US President Donald Trump has announced that the Senate has approved his landmark tax reform bill, meaning it could still be passed before Christmas. The Tradefair team brings you the latest in US politics...
"Today we are giving the people of this country their money back. This is their money after all!"
- Paul Ryan, Speaker of the House.
Donald Trump's first major legislative win is just a signature away from being official, as the US Senate approves his landmark Tax Cut and Reform Bill.
It would be the most dramatic overhaul of the tax system for more than 30 years and promises to make all American citizens better off. However, the reforms have been criticised by Trump's opposition for simply giving more money to the already super-rich.
Democrats, who all voted against it, say the bill will also increase the national deficit, negatively impacting the US economy in the long run. Trump and his administration have disputed this, saying that the cost of the tax breaks - which are estimated to be between $3 to $7 trillion - will deliver an economic boost outweighing any initial expenses.
Legislative triumph ahead?
Due to certain elements of the bill breaking procedural rules, it had to briefly return to the House of Representatives to be approved again. However, it's was swiftly passed and Trump is now just moments away from his first major legislative triumph.
Taking to Twitter to announce the Senate's approval yesterday (December 20), the US President said: "The United States Senate just passed the biggest in history Tax Cut and Reform Bill. Terrible Individual Mandate (ObamaCare)Repealed."
It wasn't a landslide victory for Trump though, as he failed to get any Democrats to support the reforms and had to fight to get the backing of enough Republicans.
A convincing win for Trump
With majorities in both the Senate and the House of Representatives, the bill was approved by a comfortable 51 to 48 and 227 to 203 respectively, allowing it to progress through Congress.
Democrat Leader Chuck Schumer warned Trump's administration that the Republicans would pay the price for their "awful legislation" in the 2018 mid-term elections.
"The substance and polling are so rotten that a year from now Republicans will be running from this bill in shame for voting yes this evening," he said.
Understandably, Trump appears to be elated that he is now just a hair's breadth away from celebrating his first legislative victory. However, this hasn't stopped him from addressing his critics.
'Large and meaningful' tax cuts
He tweeted: "The Tax Cuts are so large and so meaningful, and yet the Fake News is working overtime to follow the lead of their friends, the defeated Dems, and only demean. This is truly a case where the results will speak for themselves, starting very soon. Jobs, Jobs, Jobs!"
And the President is not without support. Speaker Paul Ryan, who has been a long-term supporter of tax reform, was tasked with officially passing the bill and dubbed it a "great day for growth".

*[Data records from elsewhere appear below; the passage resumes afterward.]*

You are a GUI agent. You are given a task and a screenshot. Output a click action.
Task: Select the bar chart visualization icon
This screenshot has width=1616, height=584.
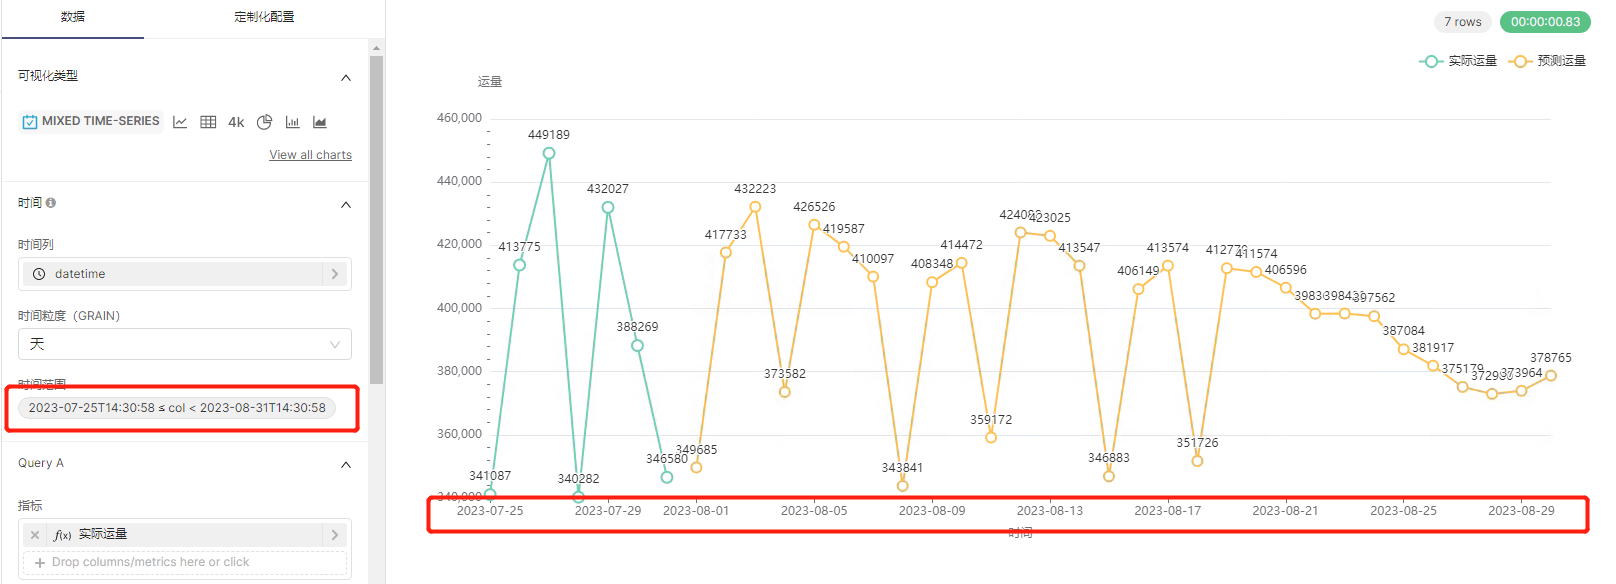[292, 122]
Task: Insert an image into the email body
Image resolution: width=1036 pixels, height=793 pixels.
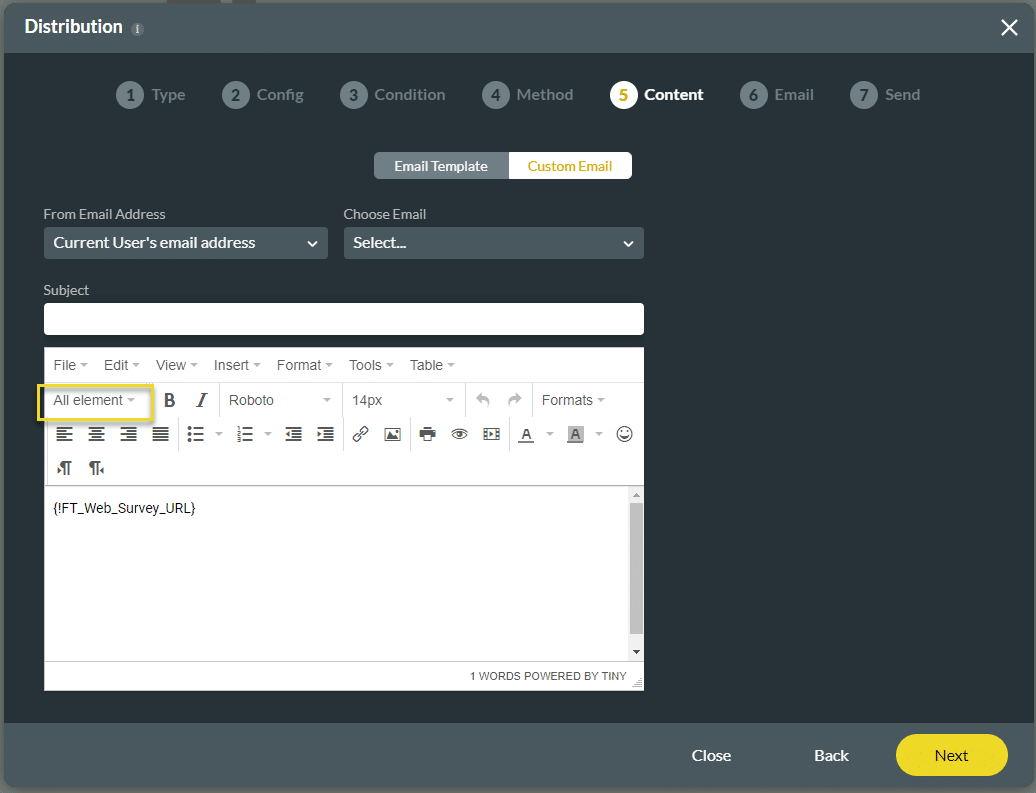Action: tap(392, 433)
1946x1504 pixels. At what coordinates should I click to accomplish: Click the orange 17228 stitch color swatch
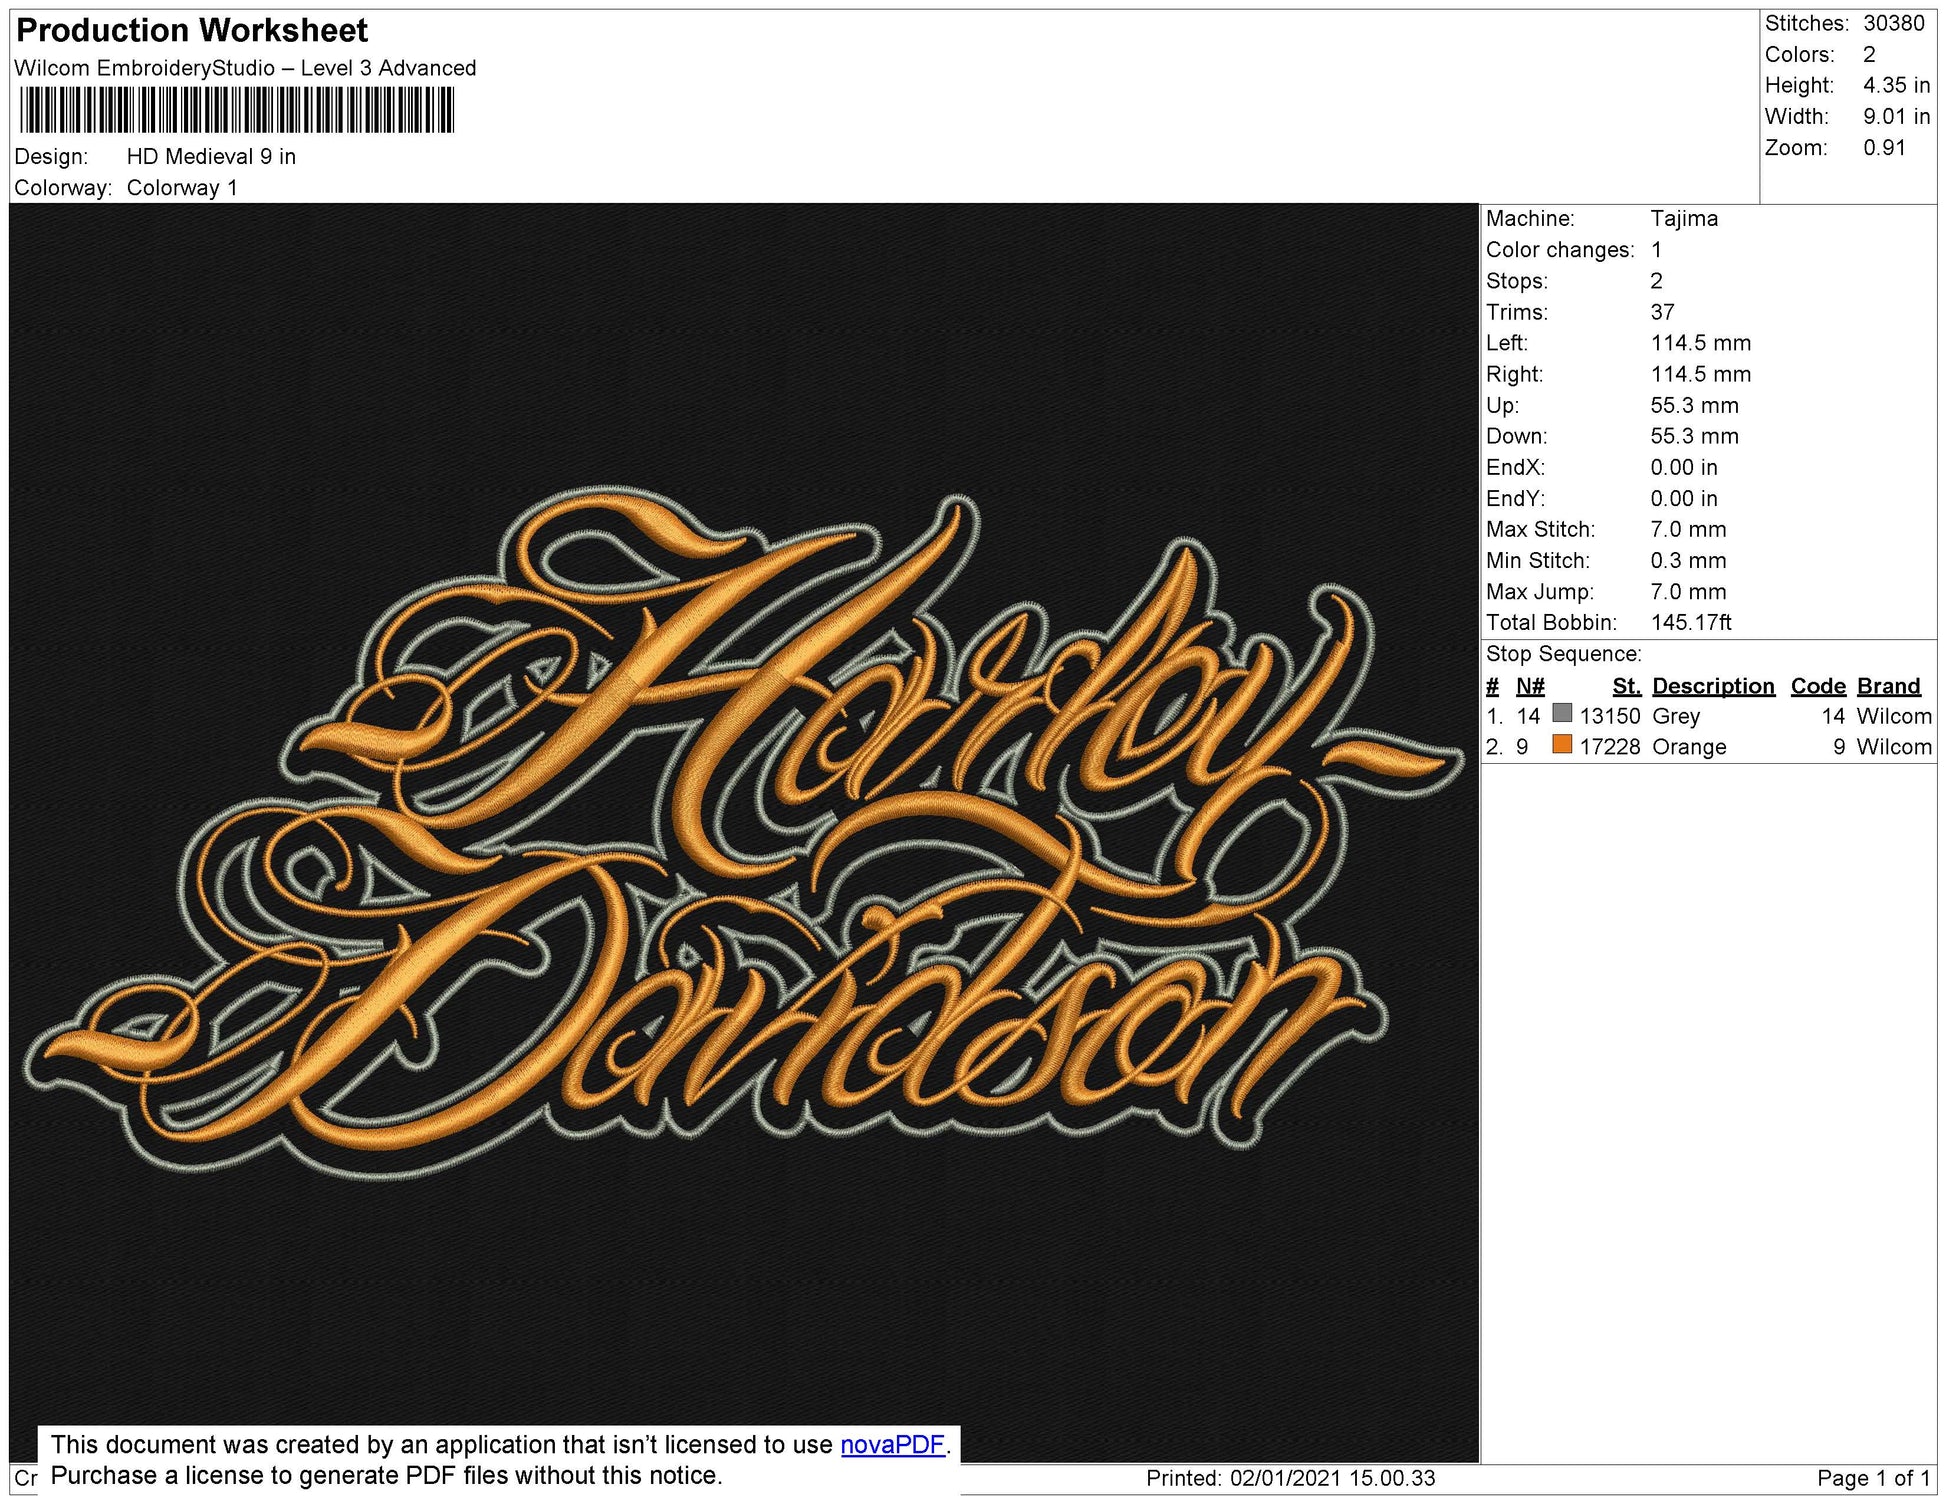click(1614, 747)
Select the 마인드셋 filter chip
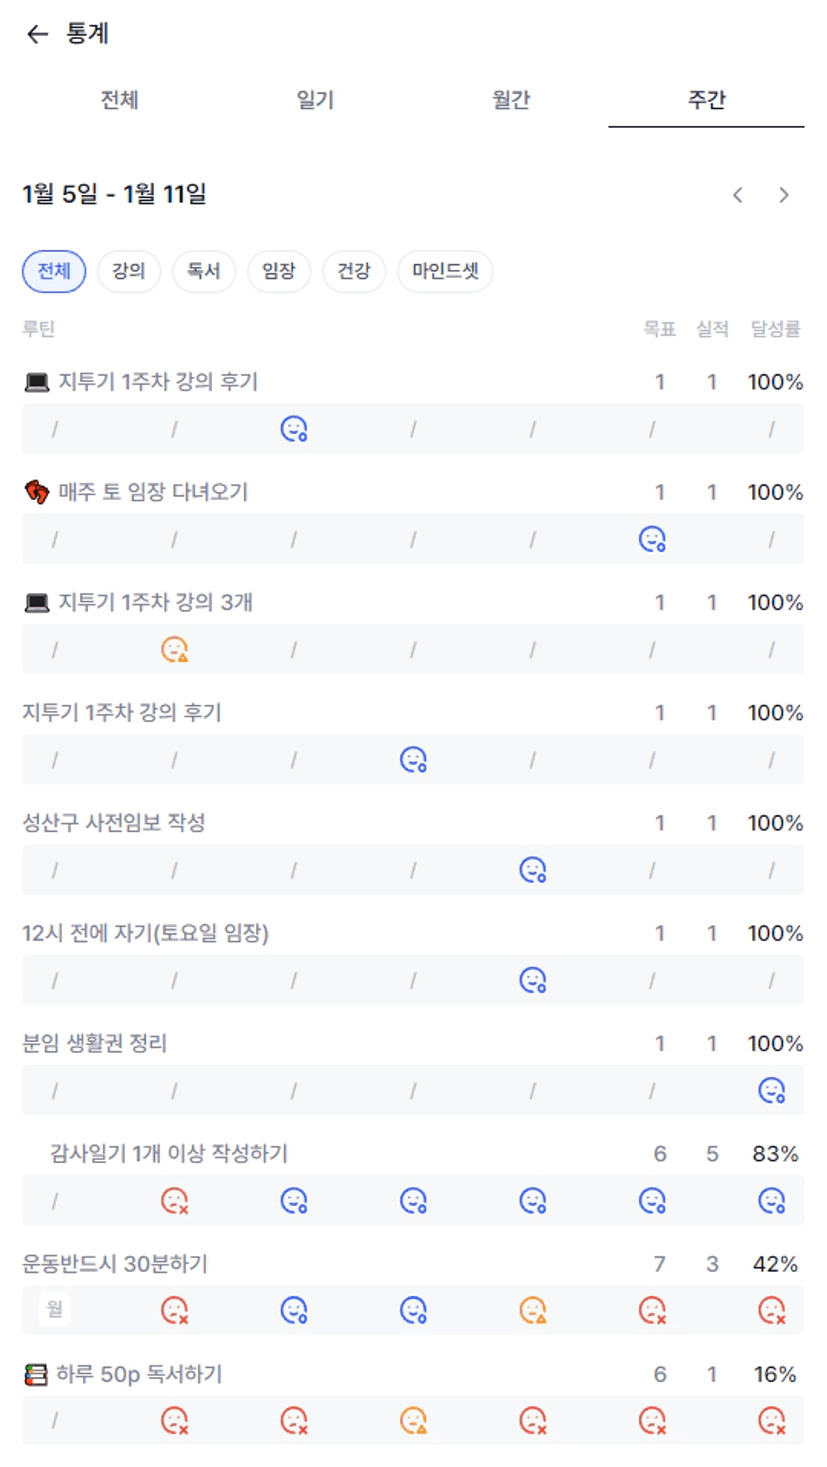The width and height of the screenshot is (827, 1467). [445, 271]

He said: "Today we are giving the people of this country their money back. This is their money after all!"
A closer look at reform
It's widely accepted that the reform will help US businesses, especially multinational corporations, the super-rich and parents putting their children through private education. However, there are concerns that the benefits for the rest of the population may be short-lived.
Americans that pay for their own health insurance, as well as those living in high-tax, high-cost states could see their situation worsen even in the short term. But the majority of taxpayers will get taxed less until 2025.
However, when the cuts expire, there are concerns that some of America's poorest citizens will be the hardest hit. The Tax Policy Center estimates that the overall change will be unnoticeable by 2027, just two years after the cuts have finished.
It's also forecast that 53% of taxpayers will face higher bills and many of these are in lower-income tax brackets. There are also environmental and social concerns over some of the other aspects of the bill, which allows drilling in parts of the Arctic that have been protected since 1960. He has also modified safeguards around Utah's Bears Ears and Grand Staircase-Escalante that has faced fierce criticism from Native Americans.
What do the markets think?
Opinion polls suggest the general public are sceptical about the bill but Trump's supporters remain confident that this will change once it's implemented. However, the stock markets were driven to record highs ahead of the Senate vote in anticipation of the boost it could give the US economy and businesses.
Investors were also buoyed by the news that construction is exceeding expectations, as more homes were built last month than predicted. This will give them the confidence that the American economy remains robust and resilient to the more controversial events in Trump's presidency, such as his continued tension with North Korea.